For full-year 2025, management withdrew guidance to prioritize long-term transformation over short-term predictability.
- Cost reduction and Celebrations Wave execution are the primary levers for future margin and revenue improvement.
- Leadership highlighted ongoing investment in AI, digital experience, and retail pilots as foundational to the next phase.
Takeaways
1-800-Flowers faces a multi-front turnaround, with digital disruption, tariff risk, and internal execution all demanding urgent attention.

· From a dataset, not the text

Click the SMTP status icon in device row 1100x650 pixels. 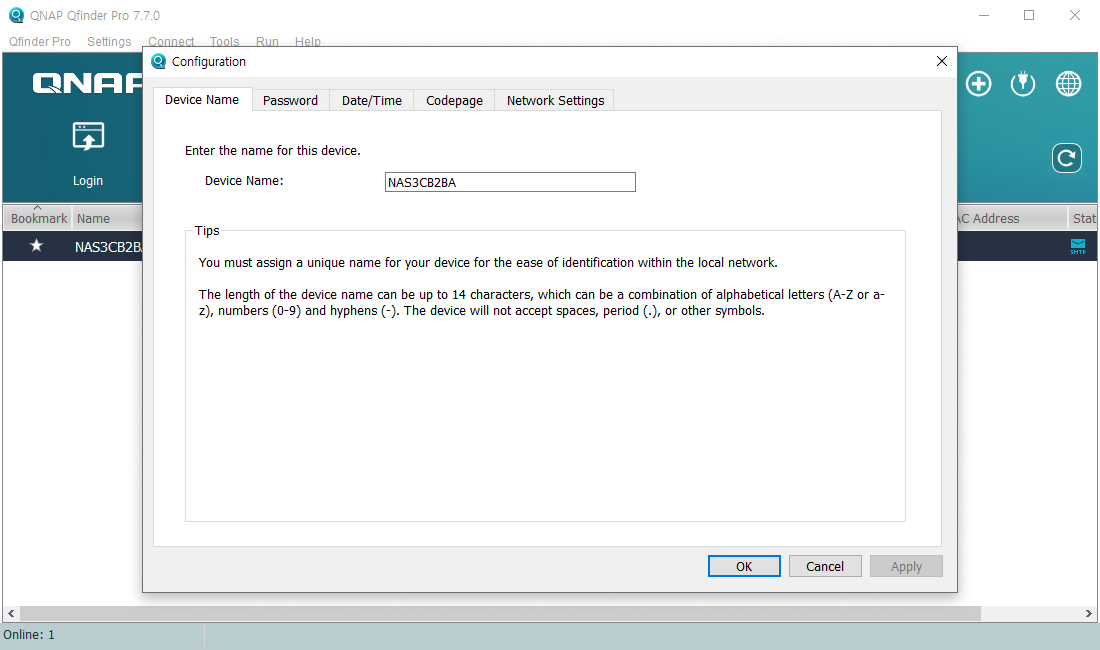click(1078, 246)
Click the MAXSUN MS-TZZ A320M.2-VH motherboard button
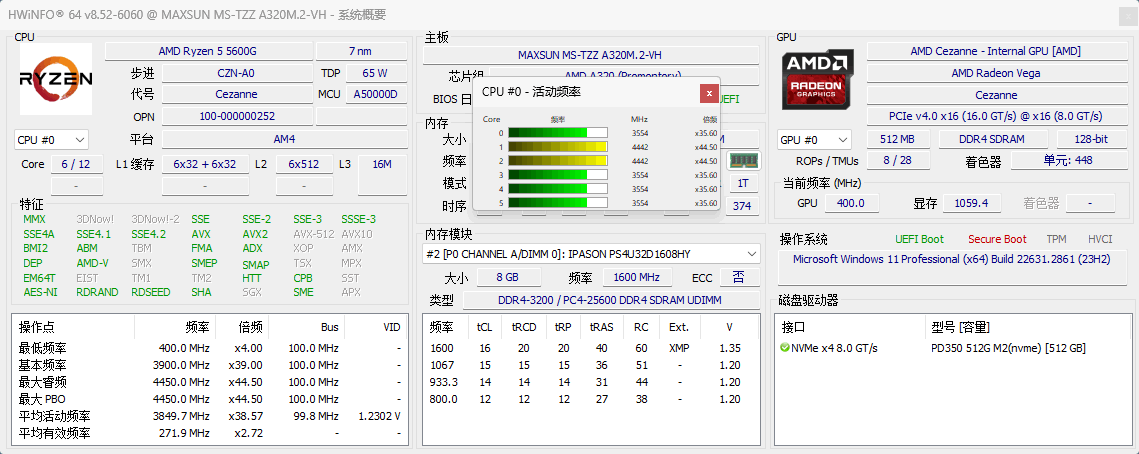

The Celebrations Wave strategy is bold but will require sustained operational discipline and cultural change to deliver on its promise.
- Marketing Cost Reset: The shift from paid digital acquisition to ecosystem-based engagement is necessary, but will take time to show results given the entrenched cost structure.
- Operational and Brand Repair: System failures and lost customer trust must be rebuilt, especially in food and personalization segments where damage was most acute.
- Execution Watch: Investors should monitor the pace of cost cuts, AI integration milestones, and retail expansion metrics as leading indicators of turnaround progress.
Conclusion
Q3 2025 marks a watershed for 1-800-Flowers, with management owning past mistakes and pivoting toward a technology- and ecosystem-driven future. While the Celebrations Wave offers a credible blueprint, successful execution will require overcoming both external and self-inflicted headwinds. Investors should expect volatility as the new strategy takes hold.
Industry Read-Through
1-800-Flowers’ experience highlights the mounting pressure on legacy e-commerce models as digital marketing costs surge and organic reach declines, a cautionary signal for other consumer brands reliant on paid digital channels. The pivot to AI, loyalty ecosystems, and omnichannel engagement is becoming a sector-wide imperative, especially as macro softness exposes weaknesses in everyday demand. Retail re-entry and sentiment-led engagement may offer a template for others facing similar disruption, but execution risk and the need for organizational agility remain high across the industry.